Veteran woodsman certain "raw" log exports are not a problem

The issue is far more complicated and a ban would not solve anything, says Nanaimo log broker Barry Simpson in this report by Don Hauka for Resource Works.

post-image.jpgBarry Simpson has worked in the B.C. woods for nearly 40 years and he knows three big things about log exports:

  1. The catch phrase “exporting logs is exporting jobs” is a myth.
  2. Nobody likes the current “surplus test” system that gives domestic sawmills first crack at every log, but it works.
  3. Any move to ban log exports would result in massive job losses.

A Nanaimo-based log broker, Simpson (pictured above) has heard the old saw about log exports costing jobs since he got into the business in 1980.

“The argument hasn’t changed the entire time that I’ve been around,” says Simpson. “My experience is that the argument ‘By exporting logs you’re exporting jobs’ is a total myth.”

It’s a myth often heard from those who blame job losses in the forestry industry since 2001 on the rise in log exports. But that’s just not true, says Simpson.

“Nobody that I know of is staying home because logs are going out of the country,” he says.

“A lot of logs that are going out of the country are not even in demand by the local mills, because they only want specific logs.”

The reduction in forestry jobs has more to do with reductions in cutting, technology change and other factors, as Truck Loggers Association of B.C. Executive Director David Elstone points out.

“Simply put, it is wrong to say that mills have closed wholly as a result of log exports,” Elstone said in a press release issued May 2 in response to what he called “misinformed” statements being made on the provincial campaign trail.

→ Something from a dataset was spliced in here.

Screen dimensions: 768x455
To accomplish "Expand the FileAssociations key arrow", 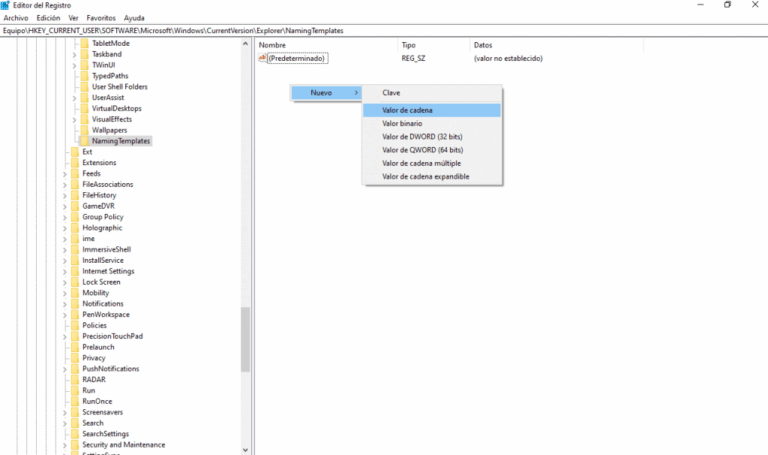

“Our sawmills and pulp mills have closed because we’re harvesting a lot less trees than we used to. Any industry is affected by many variables. Markets and lack of certainty on the land base have also affected B.C.’s forest industry.”

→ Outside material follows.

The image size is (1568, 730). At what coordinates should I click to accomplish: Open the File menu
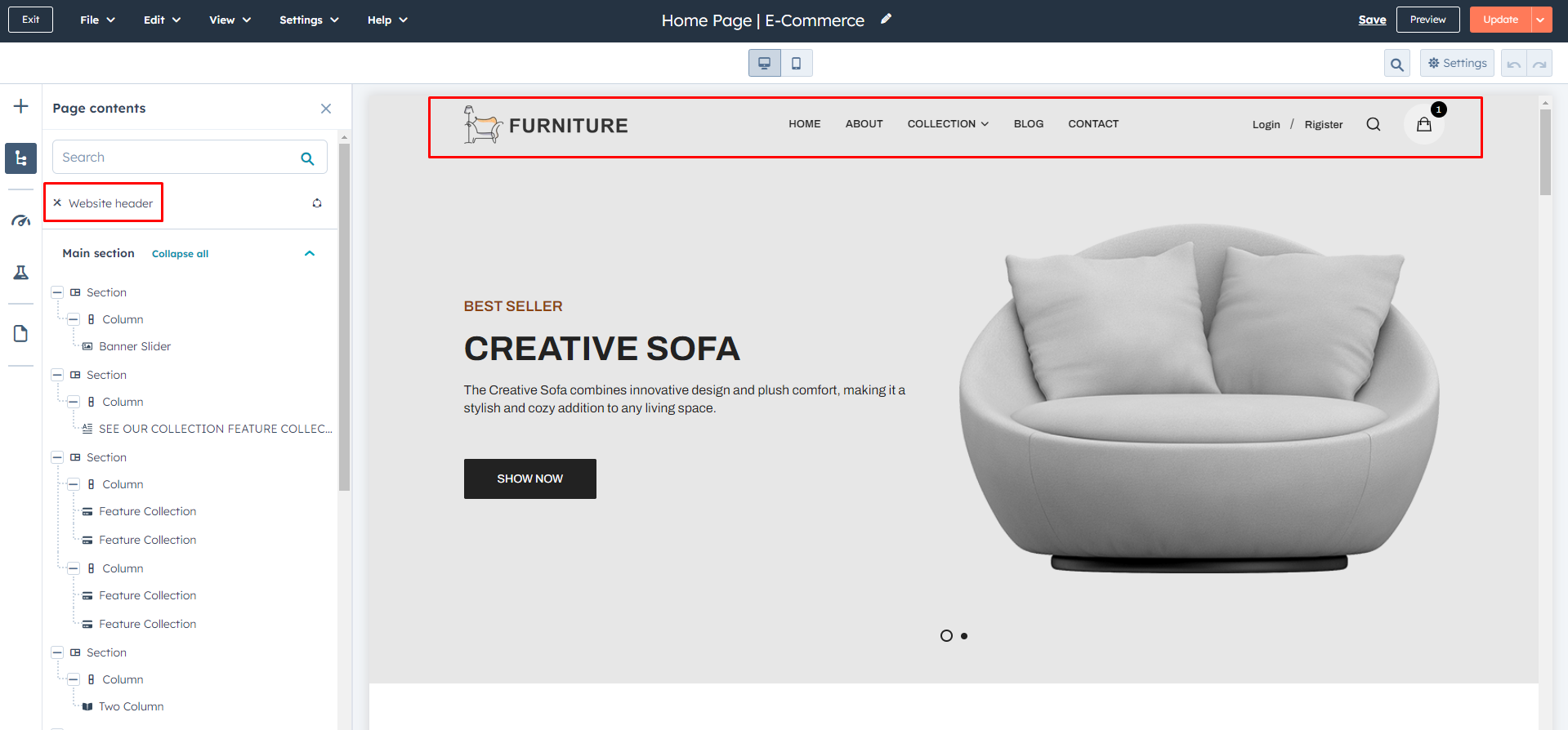(97, 20)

Then there’s the viewpoint that it’s simple to ship logs overseas. Brokers like Simpson will tell you there’s nothing simple about it. High-grade species like red and yellow cedar can’t be exported, period. Much of what goes out is low-grade hemlock. And even those logs have to meet “the surplus test.”

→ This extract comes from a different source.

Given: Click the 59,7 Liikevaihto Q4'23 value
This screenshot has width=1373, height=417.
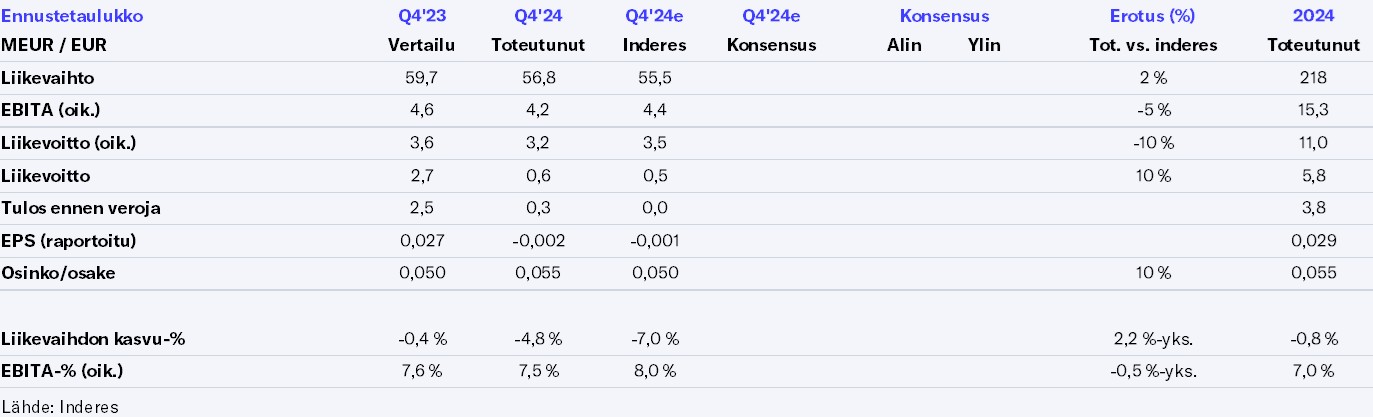Looking at the screenshot, I should [421, 78].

The test has checks and balances in place to ensure that domestic supply is met before a single log gets exported. If a local mill wants a shipment of logs Simpson has earmarked for export, they can apply to the Timber Export Advisory Committee and get it if their offer is judged to be near the domestic market rate.

Simpson calls the system “a painful thing to deal with.” But it keeps the industry going.

“It’s almost a hate-hate relationship. I think it’s because everybody hates the system that it works,” Simpson says.

“It’s way more complicated than it looks. It’s real simple to say, ‘You export logs, you export jobs.’ The reality is very different than that says,” Simpson.

Simpson said shutting down log exports would be a disaster for the industry.

Meanwhile, many in the industry are primarily focused on a much more pressing and immediate problem: U.S. countervailing and anti-dumping duties on B.C. softwood and the negotiation of a new Softwood Lumber Agreement with the United States.